Om op zoek te gaan naar aanvullend onderzoeksmateriaal is de Hubble-ruimtetelescoop toch een ideaal instrument?

 

Dat is zo, maar om met de Hubble te kunnen werken is het nodig een project in te dienen waarbij je specificeert wanneer en voor hoe lang je welke objecten wil waarnemen met welke instrumenten van de ruimtetelescoop. Meestal is de overvraagfactor bij de Hubble-ruimtetelescoop zeven tot tien. Aangezien je dus feitelijk maar één kans op zeven hebt om effectief te kunnen waarnemen, is het nodig je project heel goed uit te leggen. Dan komt er een commissie samen die onderverdeeld is in subcommissies al naargelang het onderzoeksdomein: kosmologie, galactisch of stellair onderzoek en onderzoek i.v.m. objecten uit ons eigen zonnestelsel. Alle studievoorstellen of proposals worden gelezen en gerangschikt en uiteindelijk krijgen de beste proposals waarneemtijd toegewezen. Een dergelijk protocol geldt overigens voor alle grote telescopen en observatoria.

 

Speelt nationaliteit hierbij een rol?

 

In principe gelden er louter wetenschappelijke criteria bij het toewijzen van de verschillende projecten. Maar natuurlijk zijn al die commissieleden ook maar mensen, elk met hun eigen voorkeur. En misschien hebben zij sommige dingen gewoonweg niet goed begrepen, zodat zij bepaalde proposals minder goed rangschikken dan ze eigenlijk wel verdienen. Eens je waarneemtijd hebt gekregen en je project ten slotte gerealiseerd is, heb je een jaar het alleenrecht op de bekomen resultaten. Een jaar lang kan je er dus alleen aan werken. Pas nadien komen die data in het archief terecht en zijn daar vrij te gebruiken voor iedereen die daar geregistreerd is. Ook b.v. bij de observatoria van de ESO zijn de gegevens na een jaar vrij beschikbaar. Er bestaat dus een schat aan informatie in al die archieven, maar het is niet altijd gemakkelijk om precies te weten te komen welke informatie waar zit en hoe je een en ander kunt aanvragen. Een belangrijk Europees project is precies het opbouwen en organiseren van één groot virtueel archief waarin alle astronomische data, afkomstig van ruimtetelescopen en aardse observatoria, voor alle belangstellenden toegankelijk zou zijn. Het project draagt heel toepasselijk als naam ‘Astrophysical Virtual Observatory’.  

 

Is het NASA Astrophysics Data System een vergelijkbaar project?

 

Dat is veeleer een grote bibliografische databank met een enorme verzameling tijdschriftartikelen, conferentieverslagen, NASA-rapporten en proefschriften op het vlak van sterrenkunde, geofysica, natuurkunde en ruimtevaarttechniek.
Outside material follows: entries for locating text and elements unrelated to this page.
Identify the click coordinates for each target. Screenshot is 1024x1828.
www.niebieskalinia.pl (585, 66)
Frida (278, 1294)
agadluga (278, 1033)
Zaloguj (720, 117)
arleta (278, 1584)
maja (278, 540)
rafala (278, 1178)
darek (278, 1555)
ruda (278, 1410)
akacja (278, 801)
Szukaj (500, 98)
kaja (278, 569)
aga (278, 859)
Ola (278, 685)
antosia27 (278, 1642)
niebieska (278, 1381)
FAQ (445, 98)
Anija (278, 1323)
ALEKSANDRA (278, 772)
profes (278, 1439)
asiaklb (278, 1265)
Maar het Internet maakt het de onderzoeker op die manier wel gemakkelijk om heel veel relevante artikels en informatie te vinden. Tik je b.v. in de zoekrobot van de net genoemde databank de naam in van de centrale ster in de Red Rectangle, HD 44179, dan blijkt dat er momenteel liefst 375 artikels daar betrekking op hebben. Je hebt vandaag de dag als sterrenkundige dus zeker geen excuses meer om je vakliteratuur niet te kennen.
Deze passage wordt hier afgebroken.